MikeGitb avatar Sep 27 '17 07:09 MikeGitb

a proper static analysis tool

Are you aware of any such tool? (and to make things more realistic, it should catch a general case, not just the patter where the literal std::string_view is used.

kcc avatar Sep 27 '17 14:09 kcc

See https://bugs.llvm.org/show_bug.cgi?id=34500

The problematic cases should be caught by static analyzers, but are not, because the tools are buggy.

villevoutilainen avatar Sep 27 '17 16:09 villevoutilainen

@kcc so if I understand correctly, you are just complaining about tool implementation, rather than the guideline itself? Why would you not raise an issue directly with your tool vendor?

neilmacintosh avatar Sep 27 '17 16:09 neilmacintosh

@kcc: Sorry, I expressed myself poorly. What I meant was std::string_view should be treated like a glorified pointer (potentially by special logic) and IF that is the case, then any tool should be able to detect that you are creating a std::string_view (aka pointer) to a temporary (not saying any tool is actually doing it).

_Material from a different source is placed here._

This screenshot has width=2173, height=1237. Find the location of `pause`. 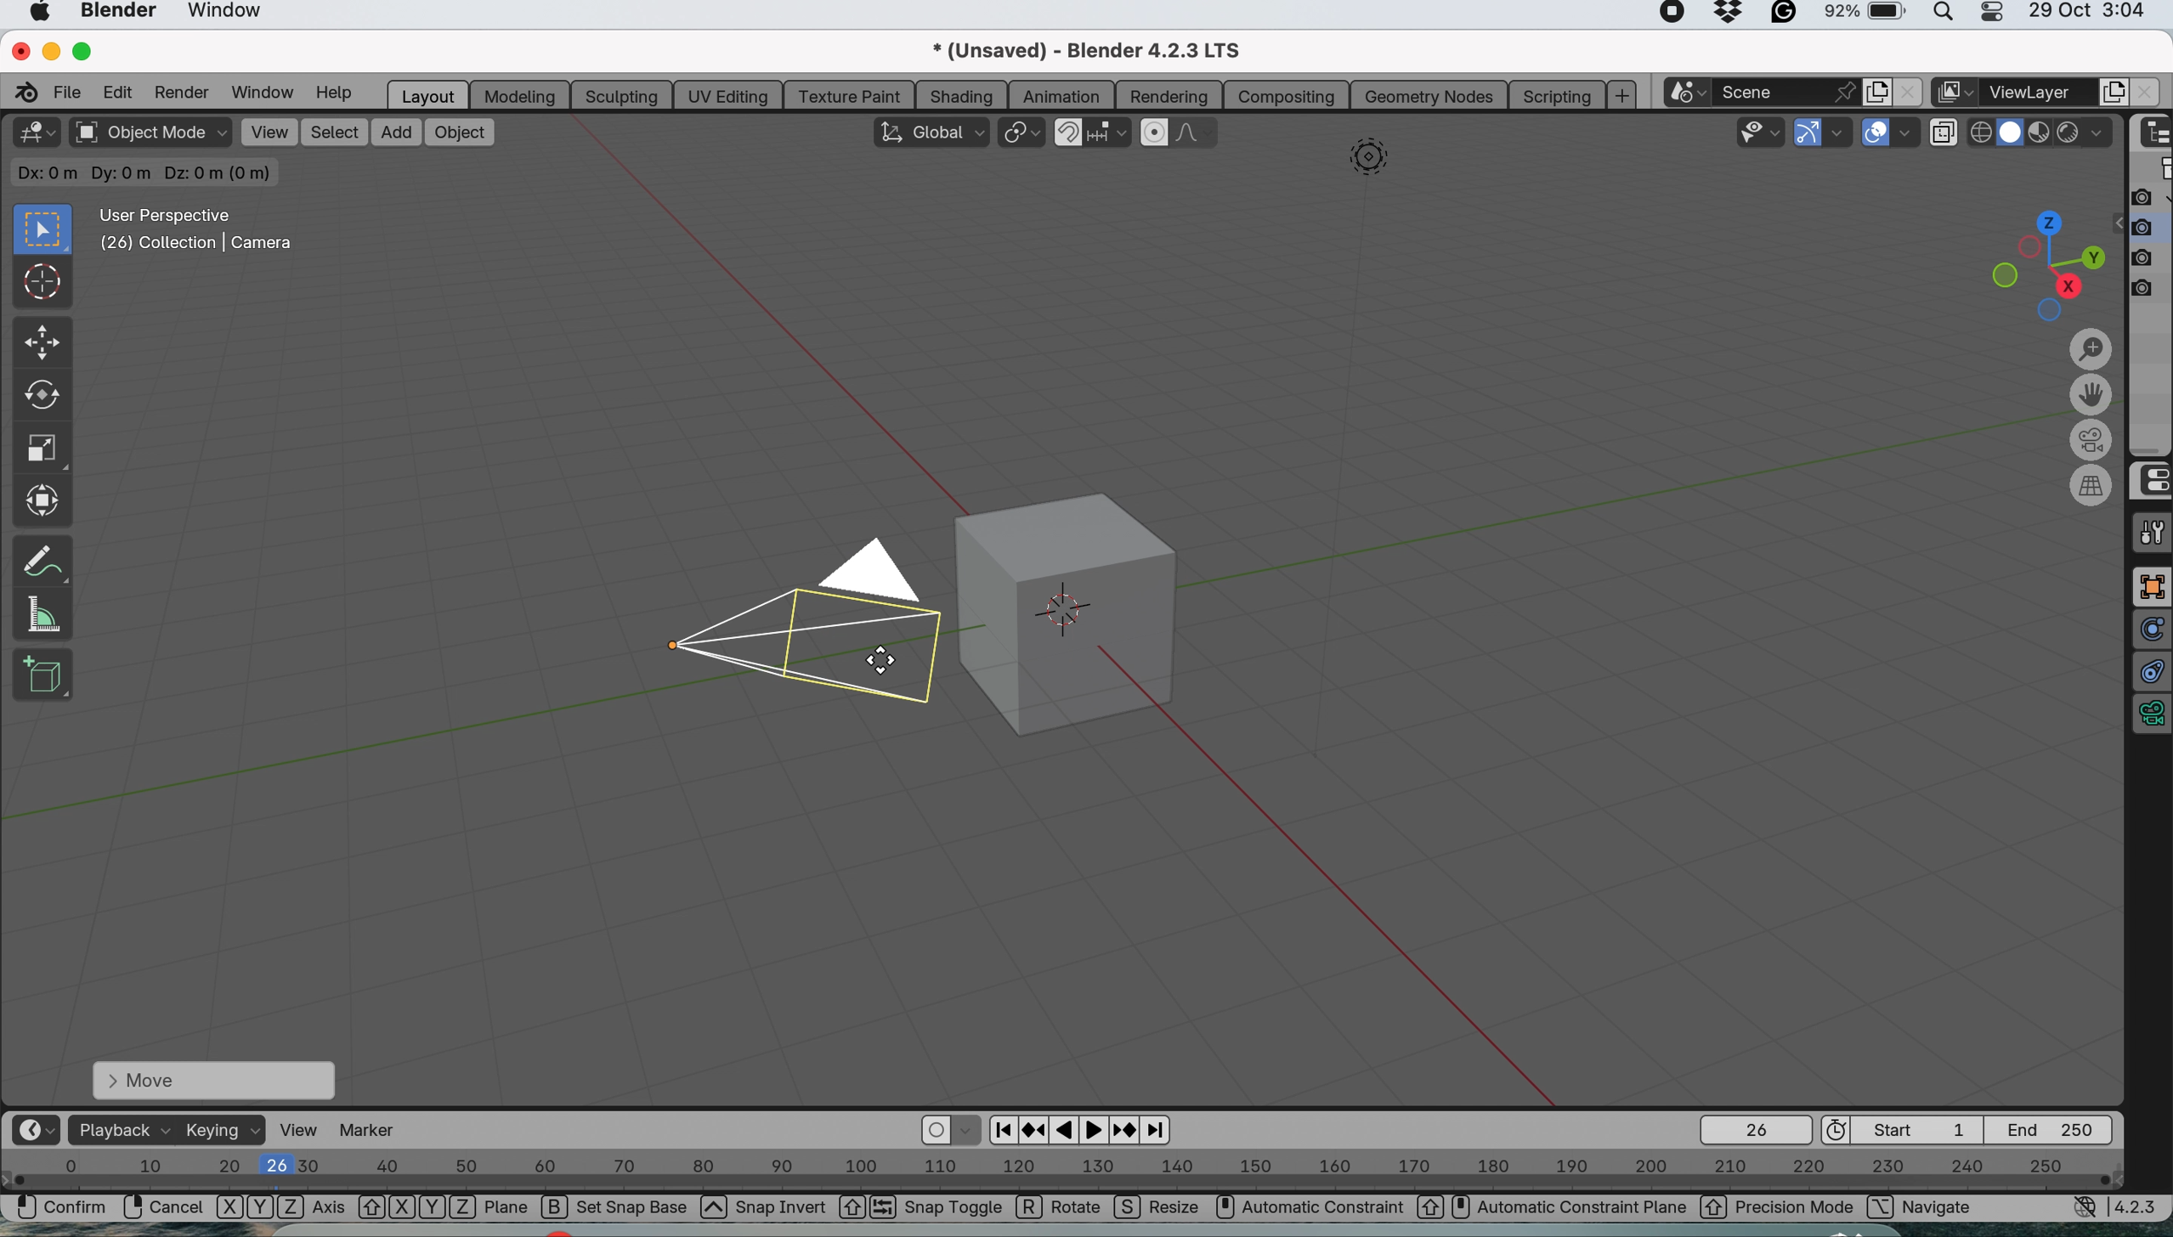

pause is located at coordinates (1066, 1131).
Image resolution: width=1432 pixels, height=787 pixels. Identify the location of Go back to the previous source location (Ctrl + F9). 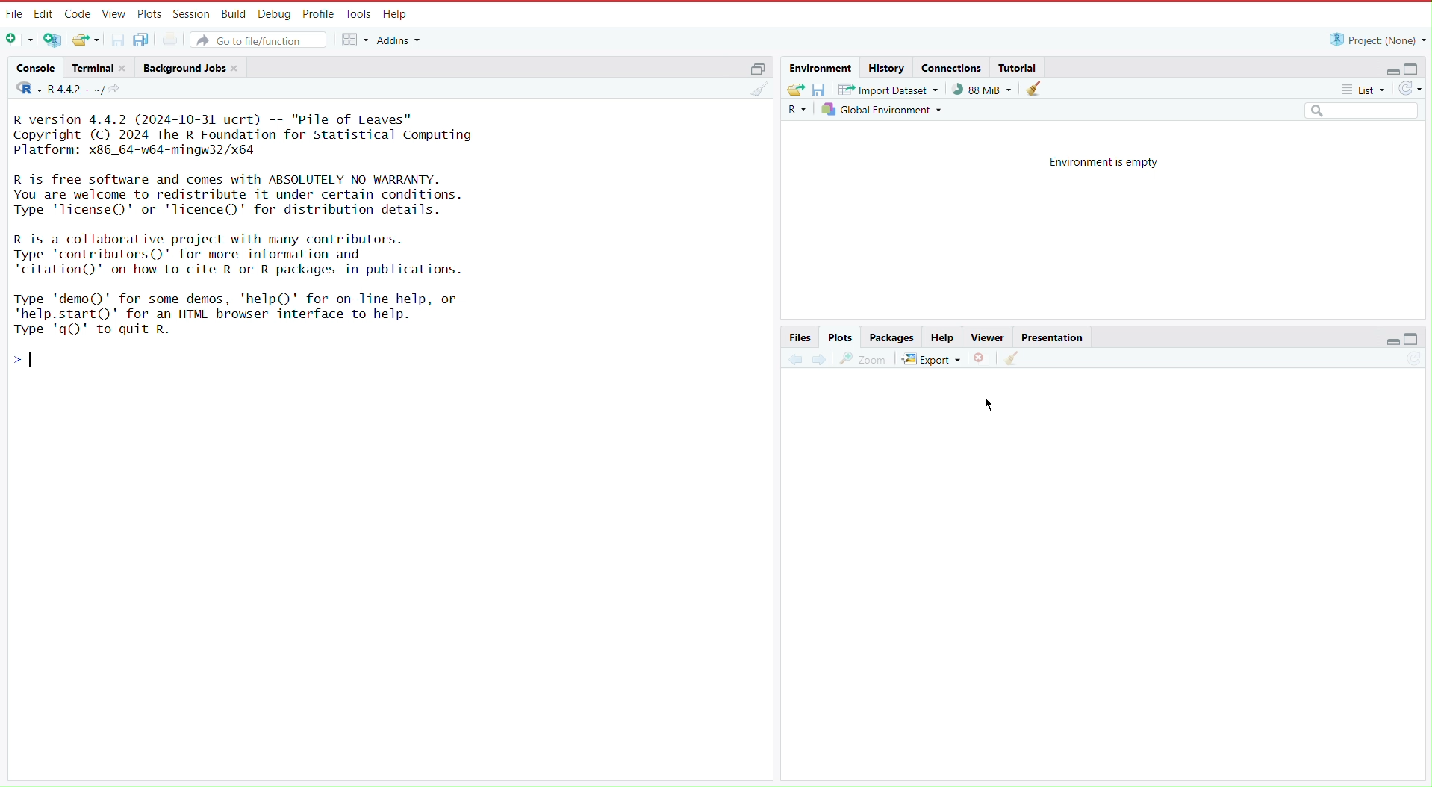
(795, 357).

Apparently this is not where we are, but it wouldn't require black magic to do so. This is why I call it a tool issue.

Now, my understanding of the demos @neilmacintosh gave at cppcon 2015 during Herb's talk (Neil, please correct me if I'm wrong) was that the goal for Microsoft's analyser was to do even better and actually detect that string_view has an internal pointer, that points to data, whose lifetime is coupled to that of the temporary string. Obviously, they didn't demo string_view back then, but std::vector and iterators, which should be a very similar problem. Afaik they did demo more a proof of concept instead of a released product back then, but it shows that my expectations that your case should be detectable by a tool are not unreasonable.

Btw.: Of course that there also has to be a solution for custom types, but actually, I would be very happy, if tools knew about std::string_view and gsl::span and checked my code against their specification and not just a particular implementation thereof.

MikeGitb avatar Sep 28 '17 07:09 MikeGitb

Making tools do something special for std::string_view or other hand-picked types is counter-productive, imho. Users will start to rely on checker to find misuses of std::string_view and won't realize that a similar situation in their classes is not reported.

Not sure if we want to discuss this here, but there is also another related problem in the current checkers: they work on a single translation unit (right?). I.e. if the method that leaks internal state is declared in another TU, the checker is blind.

kcc avatar Sep 28 '17 17:09 kcc

@tamaskenez I have been pushing for something exactly like that. @kcc Is it possible that assessment is too colored by frustration?

gdr-at-ms avatar Sep 28 '17 18:09 gdr-at-ms

@MikeGitb The effort should be an increasing function of the risk in that case. Not something easy by default.

gdr-at-ms avatar Sep 28 '17 18:09 gdr-at-ms

@villevoutilainen Fully agreed.

gdr-at-ms avatar Sep 28 '17 18:09 gdr-at-ms

Is it possible that assessment is too colored by frustration?

It is colored by 6+ years of data-driven frustration. Here is one of the recent discussions that I can give a link to, but we find these with asan all the time. Note that here we have llvm::StringRef

The problematic cases should be caught by static analyzers, but are not, because the tools are buggy.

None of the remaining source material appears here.